From: Adhemerval Zanella <adhemerval.zanella@linaro.org>
To: kemi <kemi.wang@intel.com>, libc-alpha@sourceware.org
Cc: Andi Kleen <andi.kleen@intel.com>,
"Chen, Tim C" <tim.c.chen@intel.com>,
Dave <dave.hansen@linux.intel.com>,
"ying.huang" <ying.huang@intel.com>, aaron <aaron.lu@intel.com>,
aubrey <aubrey.li@intel.com>
Subject: Re: [PATCH 2/3] Mutex: Only read while spinning
Date: Wed, 11 Apr 2018 13:28:00 -0000 [thread overview]
Message-ID: <0e0645be-2d2b-5275-6f36-7069152bfc87@linaro.org> (raw)

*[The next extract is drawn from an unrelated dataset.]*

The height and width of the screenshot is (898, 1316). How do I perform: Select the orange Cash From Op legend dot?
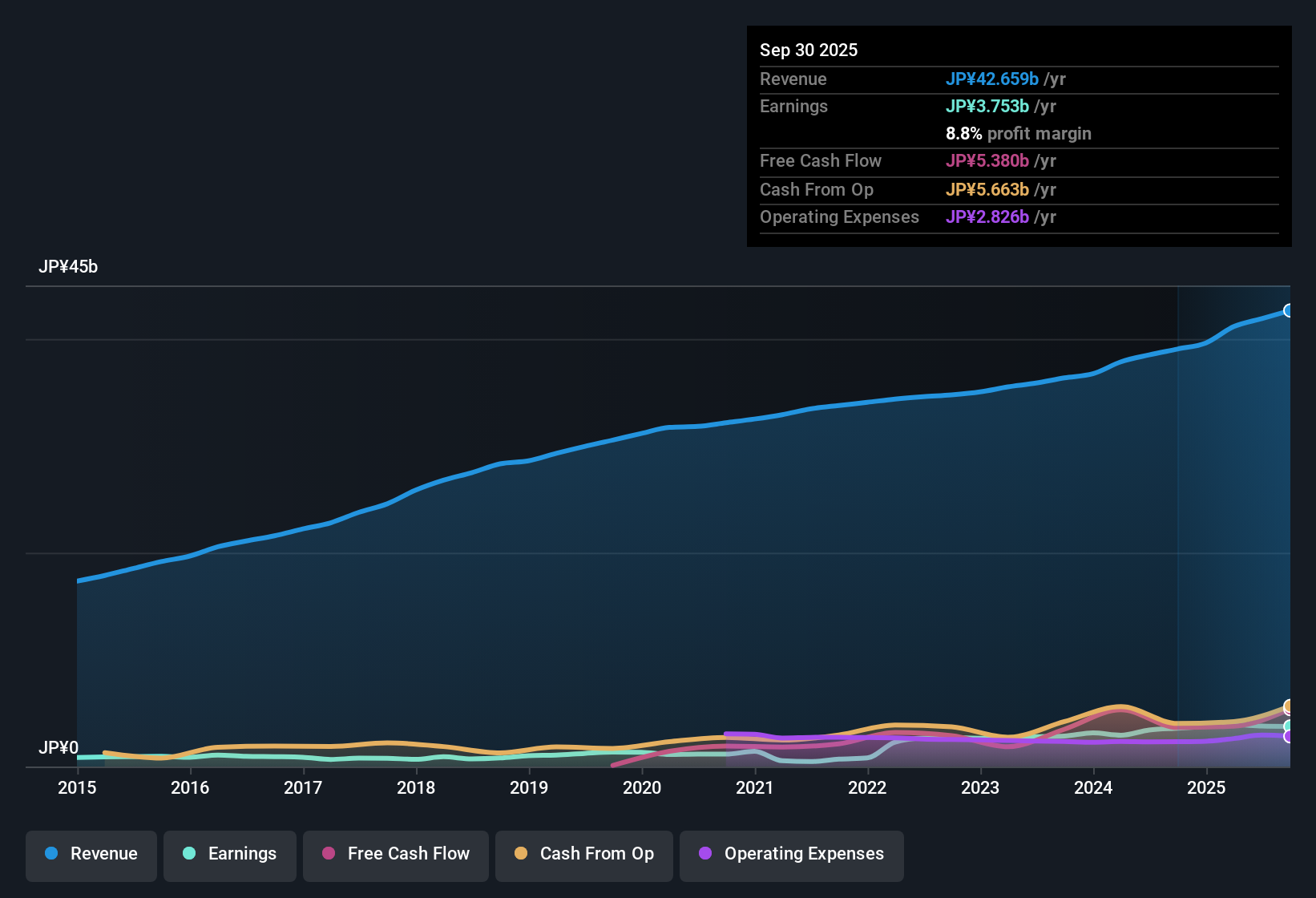coord(521,854)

In-Reply-To: <11425ecd-b51e-8396-e3d7-612f7767c870@intel.com>
On 09/04/2018 22:46, kemi wrote:
>
>
> On 2018å¹´04æ10æ¥ 04:52, Adhemerval Zanella wrote:
>>
>>
>> On 08/04/2018 05:28, kemi wrote:
>>>
>>>
>>> On 2018å¹´04æ06æ¥ 04:55, Adhemerval Zanella wrote:
>>>>
>>>>
>>>> On 30/03/2018 04:14, Kemi Wang wrote:
>>>>> The pthread adaptive spin mutex spins on the lock for a while before going
>>>>> to a sleep. While the lock is contended and we need to wait, going straight
>>>>> back to LLL_MUTEX_TRYLOCK(cmpxchg) is not a good idea on many targets as
>>>>> that will force expensive memory synchronization among processors and
>>>>> penalize other running threads. For example, it constantly floods the
>>>>> system with "read for ownership" requests, which are much more expensive to
>>>>> process than a single read. Thus, we only use MO read until we observe the
>>>>> lock to not be acquired anymore, as suggusted by Andi Kleen.
>>>>>
>>>>> Test machine:
>>>>> 2-sockets Skylake paltform, 112 cores with 62G RAM
>>>>>
>>>>> Test case: Contended pthread adaptive spin mutex with global update
>>>>> each thread of the workload does:
>>>>> a) Lock the mutex (adaptive spin type)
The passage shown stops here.